Copy each line of the entries beneath that contains the word "thumbnail".

→ **Data under study**:
- - -

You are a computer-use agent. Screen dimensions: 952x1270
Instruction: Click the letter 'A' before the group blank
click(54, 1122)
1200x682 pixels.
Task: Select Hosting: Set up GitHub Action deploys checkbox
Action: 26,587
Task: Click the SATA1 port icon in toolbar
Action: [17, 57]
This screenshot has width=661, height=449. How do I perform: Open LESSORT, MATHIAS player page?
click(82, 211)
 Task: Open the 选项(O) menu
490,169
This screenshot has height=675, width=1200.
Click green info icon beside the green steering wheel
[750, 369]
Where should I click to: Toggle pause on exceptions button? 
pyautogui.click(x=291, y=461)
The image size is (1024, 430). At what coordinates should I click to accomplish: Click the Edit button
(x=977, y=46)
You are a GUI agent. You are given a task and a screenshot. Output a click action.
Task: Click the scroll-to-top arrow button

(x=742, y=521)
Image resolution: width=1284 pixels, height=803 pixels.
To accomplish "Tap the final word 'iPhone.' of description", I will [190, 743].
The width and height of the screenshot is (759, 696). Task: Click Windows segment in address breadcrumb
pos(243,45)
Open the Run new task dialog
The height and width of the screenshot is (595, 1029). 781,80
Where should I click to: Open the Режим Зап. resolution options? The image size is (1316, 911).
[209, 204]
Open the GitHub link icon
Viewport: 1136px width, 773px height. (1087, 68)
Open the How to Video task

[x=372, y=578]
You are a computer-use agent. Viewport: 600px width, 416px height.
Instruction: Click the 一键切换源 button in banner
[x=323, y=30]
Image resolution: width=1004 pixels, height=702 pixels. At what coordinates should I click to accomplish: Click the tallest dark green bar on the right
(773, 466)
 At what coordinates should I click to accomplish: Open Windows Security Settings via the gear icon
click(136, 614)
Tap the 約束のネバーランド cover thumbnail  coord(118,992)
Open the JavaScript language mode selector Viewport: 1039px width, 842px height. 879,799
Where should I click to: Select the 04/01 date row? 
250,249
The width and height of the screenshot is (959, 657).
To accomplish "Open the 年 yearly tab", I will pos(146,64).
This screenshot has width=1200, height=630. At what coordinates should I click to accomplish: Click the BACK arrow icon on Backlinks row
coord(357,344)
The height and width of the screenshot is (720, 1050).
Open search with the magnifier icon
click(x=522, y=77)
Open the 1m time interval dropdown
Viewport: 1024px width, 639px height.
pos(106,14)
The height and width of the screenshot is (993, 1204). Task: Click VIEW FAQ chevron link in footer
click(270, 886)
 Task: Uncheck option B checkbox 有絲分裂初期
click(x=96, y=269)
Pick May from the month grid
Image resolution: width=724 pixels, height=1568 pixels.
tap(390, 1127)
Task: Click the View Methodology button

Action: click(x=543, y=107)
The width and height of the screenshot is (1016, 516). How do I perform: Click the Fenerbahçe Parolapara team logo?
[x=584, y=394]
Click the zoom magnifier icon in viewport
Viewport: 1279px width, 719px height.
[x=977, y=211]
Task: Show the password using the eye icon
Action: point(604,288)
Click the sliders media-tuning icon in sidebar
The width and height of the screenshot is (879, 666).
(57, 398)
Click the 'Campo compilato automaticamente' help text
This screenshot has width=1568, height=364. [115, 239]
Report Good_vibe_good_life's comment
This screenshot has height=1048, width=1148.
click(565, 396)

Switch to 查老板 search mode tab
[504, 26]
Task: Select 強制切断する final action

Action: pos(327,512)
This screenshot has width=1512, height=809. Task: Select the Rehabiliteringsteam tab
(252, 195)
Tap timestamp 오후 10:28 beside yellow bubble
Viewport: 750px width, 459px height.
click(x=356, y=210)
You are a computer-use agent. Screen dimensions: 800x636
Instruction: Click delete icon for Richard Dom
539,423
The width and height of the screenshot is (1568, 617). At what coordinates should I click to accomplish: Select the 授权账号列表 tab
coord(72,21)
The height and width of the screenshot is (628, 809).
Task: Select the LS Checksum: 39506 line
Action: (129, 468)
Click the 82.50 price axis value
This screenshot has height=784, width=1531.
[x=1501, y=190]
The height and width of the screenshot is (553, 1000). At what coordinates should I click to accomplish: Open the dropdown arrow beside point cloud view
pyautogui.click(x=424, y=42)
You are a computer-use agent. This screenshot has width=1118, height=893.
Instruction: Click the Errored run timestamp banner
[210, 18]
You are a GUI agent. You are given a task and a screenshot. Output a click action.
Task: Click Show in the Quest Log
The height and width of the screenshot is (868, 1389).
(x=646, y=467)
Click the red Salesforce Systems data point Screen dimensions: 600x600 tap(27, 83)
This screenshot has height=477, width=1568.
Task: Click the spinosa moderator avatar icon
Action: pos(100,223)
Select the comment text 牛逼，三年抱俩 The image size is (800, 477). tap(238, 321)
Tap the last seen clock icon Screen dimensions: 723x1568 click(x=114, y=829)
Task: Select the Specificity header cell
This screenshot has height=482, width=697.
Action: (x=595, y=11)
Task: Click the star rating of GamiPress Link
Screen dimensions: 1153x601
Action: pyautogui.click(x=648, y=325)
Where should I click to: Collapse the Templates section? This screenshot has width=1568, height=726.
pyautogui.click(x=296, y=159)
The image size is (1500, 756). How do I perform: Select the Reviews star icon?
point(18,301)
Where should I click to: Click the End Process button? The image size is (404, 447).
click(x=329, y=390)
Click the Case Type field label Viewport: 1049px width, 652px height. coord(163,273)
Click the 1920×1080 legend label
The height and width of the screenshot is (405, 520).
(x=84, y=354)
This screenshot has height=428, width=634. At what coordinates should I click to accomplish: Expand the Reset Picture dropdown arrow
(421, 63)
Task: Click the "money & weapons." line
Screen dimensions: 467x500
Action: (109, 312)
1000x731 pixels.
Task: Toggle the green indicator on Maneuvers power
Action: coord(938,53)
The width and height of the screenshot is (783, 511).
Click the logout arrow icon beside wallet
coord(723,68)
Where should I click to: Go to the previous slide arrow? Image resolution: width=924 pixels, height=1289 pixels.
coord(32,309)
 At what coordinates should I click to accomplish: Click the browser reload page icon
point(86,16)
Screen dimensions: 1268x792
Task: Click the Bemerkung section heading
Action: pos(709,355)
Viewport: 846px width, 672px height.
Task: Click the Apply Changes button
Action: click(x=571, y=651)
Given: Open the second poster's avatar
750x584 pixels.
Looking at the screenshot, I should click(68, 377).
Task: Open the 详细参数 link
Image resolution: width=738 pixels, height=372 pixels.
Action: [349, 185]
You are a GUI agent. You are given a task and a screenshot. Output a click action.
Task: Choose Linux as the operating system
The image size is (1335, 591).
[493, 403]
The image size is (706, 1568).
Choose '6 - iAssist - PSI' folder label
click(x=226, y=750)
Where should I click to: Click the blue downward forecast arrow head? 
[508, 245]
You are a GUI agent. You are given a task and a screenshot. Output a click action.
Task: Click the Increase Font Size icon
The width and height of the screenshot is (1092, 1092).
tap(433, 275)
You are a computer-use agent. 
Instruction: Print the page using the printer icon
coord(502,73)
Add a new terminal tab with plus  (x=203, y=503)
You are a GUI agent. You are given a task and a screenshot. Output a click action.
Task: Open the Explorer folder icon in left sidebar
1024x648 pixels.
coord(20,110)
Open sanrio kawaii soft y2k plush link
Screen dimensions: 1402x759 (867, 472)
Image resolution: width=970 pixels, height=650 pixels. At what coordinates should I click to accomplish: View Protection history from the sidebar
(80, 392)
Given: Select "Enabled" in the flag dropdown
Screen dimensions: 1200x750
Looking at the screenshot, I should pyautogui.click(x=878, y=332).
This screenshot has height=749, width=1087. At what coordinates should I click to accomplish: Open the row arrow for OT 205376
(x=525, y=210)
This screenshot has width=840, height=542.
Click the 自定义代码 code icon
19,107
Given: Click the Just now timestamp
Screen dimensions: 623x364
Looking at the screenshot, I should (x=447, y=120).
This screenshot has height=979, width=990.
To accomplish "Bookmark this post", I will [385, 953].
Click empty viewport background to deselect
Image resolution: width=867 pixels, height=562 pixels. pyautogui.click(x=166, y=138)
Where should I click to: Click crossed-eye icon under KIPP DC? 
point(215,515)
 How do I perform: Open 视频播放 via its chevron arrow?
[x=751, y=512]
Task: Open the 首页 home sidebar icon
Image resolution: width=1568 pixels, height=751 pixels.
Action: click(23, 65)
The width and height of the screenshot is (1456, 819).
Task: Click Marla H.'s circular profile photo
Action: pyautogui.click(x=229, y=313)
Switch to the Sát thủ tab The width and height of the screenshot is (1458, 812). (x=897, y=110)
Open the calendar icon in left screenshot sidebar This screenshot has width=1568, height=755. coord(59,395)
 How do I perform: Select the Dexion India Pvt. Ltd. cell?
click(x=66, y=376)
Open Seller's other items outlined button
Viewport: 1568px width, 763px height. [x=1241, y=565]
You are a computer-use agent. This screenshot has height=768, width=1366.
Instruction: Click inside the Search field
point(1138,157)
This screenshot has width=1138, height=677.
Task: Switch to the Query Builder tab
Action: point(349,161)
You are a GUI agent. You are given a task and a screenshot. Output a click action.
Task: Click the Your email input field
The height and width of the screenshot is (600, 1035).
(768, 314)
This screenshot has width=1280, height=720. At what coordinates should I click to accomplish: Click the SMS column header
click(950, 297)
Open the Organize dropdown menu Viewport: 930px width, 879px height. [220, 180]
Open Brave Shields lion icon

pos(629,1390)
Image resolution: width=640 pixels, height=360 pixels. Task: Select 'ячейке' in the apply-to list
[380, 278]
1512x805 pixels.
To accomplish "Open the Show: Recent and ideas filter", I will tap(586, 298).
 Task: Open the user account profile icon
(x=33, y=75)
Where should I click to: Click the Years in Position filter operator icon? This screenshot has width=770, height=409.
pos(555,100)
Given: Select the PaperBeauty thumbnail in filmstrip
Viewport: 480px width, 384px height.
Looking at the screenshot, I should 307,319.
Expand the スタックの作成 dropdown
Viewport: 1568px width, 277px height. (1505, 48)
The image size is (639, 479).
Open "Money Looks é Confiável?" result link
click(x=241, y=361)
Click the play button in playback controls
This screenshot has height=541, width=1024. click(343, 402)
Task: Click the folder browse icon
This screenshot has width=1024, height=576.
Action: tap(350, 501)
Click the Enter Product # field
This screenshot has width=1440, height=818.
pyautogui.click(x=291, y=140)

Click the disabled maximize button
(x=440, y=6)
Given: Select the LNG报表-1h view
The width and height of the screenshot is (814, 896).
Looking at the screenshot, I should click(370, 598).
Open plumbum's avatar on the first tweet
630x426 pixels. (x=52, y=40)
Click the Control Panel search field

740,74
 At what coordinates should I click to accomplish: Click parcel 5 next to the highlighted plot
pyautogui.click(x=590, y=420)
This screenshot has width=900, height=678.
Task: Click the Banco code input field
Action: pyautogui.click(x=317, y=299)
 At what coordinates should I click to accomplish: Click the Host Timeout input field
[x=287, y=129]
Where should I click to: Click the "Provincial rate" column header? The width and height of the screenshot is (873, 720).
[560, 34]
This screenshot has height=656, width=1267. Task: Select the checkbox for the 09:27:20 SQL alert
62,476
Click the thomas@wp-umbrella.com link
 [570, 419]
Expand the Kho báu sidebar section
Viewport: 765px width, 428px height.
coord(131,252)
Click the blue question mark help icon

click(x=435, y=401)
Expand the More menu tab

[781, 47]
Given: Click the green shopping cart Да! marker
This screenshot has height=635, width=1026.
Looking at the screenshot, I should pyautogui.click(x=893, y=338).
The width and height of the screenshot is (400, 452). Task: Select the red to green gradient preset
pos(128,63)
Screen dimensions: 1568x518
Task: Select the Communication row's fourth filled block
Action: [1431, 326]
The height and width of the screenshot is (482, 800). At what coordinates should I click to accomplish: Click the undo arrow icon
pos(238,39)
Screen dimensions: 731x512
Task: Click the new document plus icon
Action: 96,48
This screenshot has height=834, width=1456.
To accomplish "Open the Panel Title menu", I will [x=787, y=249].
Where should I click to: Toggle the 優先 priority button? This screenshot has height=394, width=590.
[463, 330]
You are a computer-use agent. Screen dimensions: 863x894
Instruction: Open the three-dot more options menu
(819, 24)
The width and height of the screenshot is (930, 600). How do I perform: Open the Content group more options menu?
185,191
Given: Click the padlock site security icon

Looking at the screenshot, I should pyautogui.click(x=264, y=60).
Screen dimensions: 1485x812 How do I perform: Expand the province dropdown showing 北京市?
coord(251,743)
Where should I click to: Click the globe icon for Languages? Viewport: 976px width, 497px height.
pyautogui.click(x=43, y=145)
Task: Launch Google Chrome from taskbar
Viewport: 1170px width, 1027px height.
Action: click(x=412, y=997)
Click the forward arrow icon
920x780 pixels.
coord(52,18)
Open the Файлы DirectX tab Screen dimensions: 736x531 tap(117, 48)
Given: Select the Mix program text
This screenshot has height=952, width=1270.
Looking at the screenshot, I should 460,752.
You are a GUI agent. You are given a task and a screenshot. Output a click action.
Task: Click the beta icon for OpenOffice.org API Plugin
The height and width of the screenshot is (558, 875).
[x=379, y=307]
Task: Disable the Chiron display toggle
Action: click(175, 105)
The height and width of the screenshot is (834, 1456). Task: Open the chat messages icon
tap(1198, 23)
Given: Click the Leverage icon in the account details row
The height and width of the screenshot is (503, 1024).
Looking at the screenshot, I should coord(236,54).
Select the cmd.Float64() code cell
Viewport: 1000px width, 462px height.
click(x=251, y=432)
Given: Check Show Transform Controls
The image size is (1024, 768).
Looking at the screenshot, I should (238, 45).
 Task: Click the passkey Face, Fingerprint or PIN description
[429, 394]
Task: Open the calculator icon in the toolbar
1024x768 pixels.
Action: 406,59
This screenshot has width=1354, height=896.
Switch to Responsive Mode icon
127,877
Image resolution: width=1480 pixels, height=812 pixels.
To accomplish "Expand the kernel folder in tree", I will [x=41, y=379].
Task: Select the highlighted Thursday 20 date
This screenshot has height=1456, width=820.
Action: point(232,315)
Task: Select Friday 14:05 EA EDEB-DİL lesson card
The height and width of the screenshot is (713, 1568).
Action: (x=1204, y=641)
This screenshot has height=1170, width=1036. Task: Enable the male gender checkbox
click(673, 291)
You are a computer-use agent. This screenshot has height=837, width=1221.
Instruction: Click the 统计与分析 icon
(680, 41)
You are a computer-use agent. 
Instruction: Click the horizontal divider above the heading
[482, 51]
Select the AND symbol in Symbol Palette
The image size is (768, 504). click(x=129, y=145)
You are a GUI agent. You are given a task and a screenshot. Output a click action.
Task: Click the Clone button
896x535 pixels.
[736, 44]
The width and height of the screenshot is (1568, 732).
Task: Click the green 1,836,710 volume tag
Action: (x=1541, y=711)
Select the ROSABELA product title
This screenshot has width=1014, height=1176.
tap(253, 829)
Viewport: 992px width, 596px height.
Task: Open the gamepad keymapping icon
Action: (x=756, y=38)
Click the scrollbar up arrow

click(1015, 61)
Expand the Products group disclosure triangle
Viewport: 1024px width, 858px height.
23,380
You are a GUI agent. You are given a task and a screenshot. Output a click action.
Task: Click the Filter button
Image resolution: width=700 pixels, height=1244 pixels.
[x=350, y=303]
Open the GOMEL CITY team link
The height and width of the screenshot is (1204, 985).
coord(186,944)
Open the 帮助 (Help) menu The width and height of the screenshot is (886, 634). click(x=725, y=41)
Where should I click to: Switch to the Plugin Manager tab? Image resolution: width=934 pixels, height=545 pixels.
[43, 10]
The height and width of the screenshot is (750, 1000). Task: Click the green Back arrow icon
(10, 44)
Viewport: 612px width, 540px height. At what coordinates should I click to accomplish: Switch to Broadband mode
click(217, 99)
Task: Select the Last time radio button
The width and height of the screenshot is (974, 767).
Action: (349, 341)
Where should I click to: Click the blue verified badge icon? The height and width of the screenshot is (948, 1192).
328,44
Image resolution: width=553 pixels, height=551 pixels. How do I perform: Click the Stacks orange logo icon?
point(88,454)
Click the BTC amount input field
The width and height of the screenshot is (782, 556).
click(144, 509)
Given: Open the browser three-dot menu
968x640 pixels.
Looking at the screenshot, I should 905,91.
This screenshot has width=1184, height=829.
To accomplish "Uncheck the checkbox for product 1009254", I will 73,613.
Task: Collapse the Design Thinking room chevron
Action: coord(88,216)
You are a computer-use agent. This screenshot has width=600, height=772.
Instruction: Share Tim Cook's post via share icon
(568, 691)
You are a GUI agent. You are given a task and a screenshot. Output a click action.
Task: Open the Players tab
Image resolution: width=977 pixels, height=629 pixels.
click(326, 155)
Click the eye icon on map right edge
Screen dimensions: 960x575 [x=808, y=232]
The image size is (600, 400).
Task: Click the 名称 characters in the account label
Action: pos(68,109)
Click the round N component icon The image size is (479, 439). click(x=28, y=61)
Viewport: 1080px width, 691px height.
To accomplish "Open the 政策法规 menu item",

- - -

→ **Output for this exercise**:
Tap the 約束のネバーランド cover thumbnail  coord(118,992)
Given: Select the PaperBeauty thumbnail in filmstrip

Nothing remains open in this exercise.